Texte étudié

-----

La narratrice de Delporte appréhende les objets familiers avec curiosité, les élevant même au-dessus des mots et des dessins, qu’elle considère fragiles, éphémères. Ce faisant, elle choisit d’envisager la création littéraire comme une pratique artisanale, imparfaite, qui se doit d’être à la fois réconfortante et utile. Il semble que Delporte ne souhaite plus voir en la littérature une forme d’art hors d’atteinte, mais bien un travail tout aussi beau que bénéfique et ouvert sur le monde. […]
Si l’engouement contemporain pour les études culturelles et interdisciplinaires informe la présence de procédés graphiques et de réflexions sur le genre chez Delporte, c’est aussi que les dessins de l’autrice s’allient à son raisonnement pour créer un art pédagogique, qui « fait savoir »
Ducharme, 2023
Delporte construit en effet une oeuvre de plus en plus féministe, puis ouvertement queer, avec Moi aussi je voulais l’emporter (2017) puis Corps vivante (2022), qui permet de tracer depuis le journal l’évolution de sa pensée intime et politique. Cela va de pair avec une évolution graphique, le dernier titre s’éloignant des codes habituels de la bande dessinée. Elle y présente des suites de dessins, sans texte, puis les textes rebondissent parfois de manière surprenante, sans forcément qu’il y ait de lien net avec les dessins, une pratique qu’elle assume. Elle explique :
Corps vivante, c’est vraiment des dessins que je commence sans savoir où ils vont. Il y a un truc méditatif. […] Pour cet album, j’ai écrit le texte et fait les dessins séparément, mais sur une même période. Souvent, je travaillais le texte le matin, pendant deux-trois heures. Et si j’avais de l’énergie, je dessinais l’après-midi. Mais je ne savais pas forcément quel dessin irait avec quel texte
Loire, 2023
Très libre dans son approche créatrice, Delporte a obtenu plusieurs succès d’estime, mais aussi auprès du public, Moi aussi je voulais l’emporter étant considéré comme une des bonnes ventes de l’éditeur pour ce type d’ouvrages (Rannou, 2023). Bien défendu par son autrice, qui n’hésite pas à participer à des tournées en librairie et à des festivals quand paraissent ses ouvrages, il a obtenu un bel accueil des deux côtés de l’Atlantique et fait de Delporte une des voix importantes de la bande dessinée contemporaine québécoise. Différents signaux peuvent consacrer cette place, tels que la présence assidue de l’autrice au Festival de la bande dessinée de Montréal (attestée au moins dix fois depuis 2012[5]), la sélection à plusieurs prix réservés aux auteurs et autrices du Québec (Bédélys, Bédéis Causa, Grand Prix du livre de Montréal, etc.) ou l’invitation, en janvier 2023, à participer à une table ronde sur « Une certaine bande dessinée québécoise » au Festival international d’Angoulême, en compagnie de figures tutélaires, comme Julie Doucet (alors présidente), Obom, Siris et Marc Tessier. Elle y incarne alors la voix de la jeune génération québécoise post-2000 face à des auteurs et à des autrices ayant amorcé leur carrière dans la seconde moitié des années 1980. Une belle évolution pour celle qui, en 2005, était une Française expatriée ne s’imaginant pas vraiment en droit de se penser dessinatrice.

-----

Données affichées
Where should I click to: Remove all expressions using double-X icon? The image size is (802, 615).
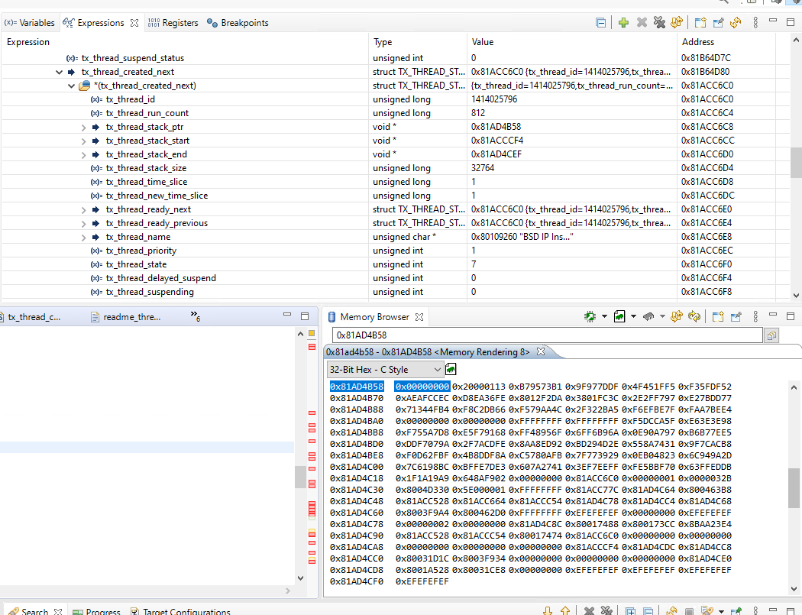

-----

Travail demandé
**A.** Résumez en deux phrases le texte consacré à Delporte.
**B.** D'après le texte sur Delporte, pourquoi les textes de Corps vivante n'ont-ils pas toujours de lien net avec les dessins ? Répondez en trois phrases au plus.

Corrigé proposé
**A.** Delporte conçoit la création littéraire comme une pratique artisanale, utile et ouverte sur le monde, et son œuvre devient de plus en plus féministe puis ouvertement queer, avec une évolution graphique qui s'éloigne des codes habituels de la bande dessinée. Bien défendu par son autrice lors de tournées en librairie et de festivals, Moi aussi je voulais l'emporter a reçu un bel accueil des deux côtés de l'Atlantique et a fait d'elle une des voix importantes de la bande dessinée québécoise contemporaine.

**B.** Delporte a écrit le texte et fait les dessins séparément, mais sur une même période : elle travaillait souvent le texte le matin et dessinait l'après-midi si elle avait de l'énergie. Elle commençait ses dessins sans savoir où ils allaient et ne savait pas forcément quel dessin irait avec quel texte.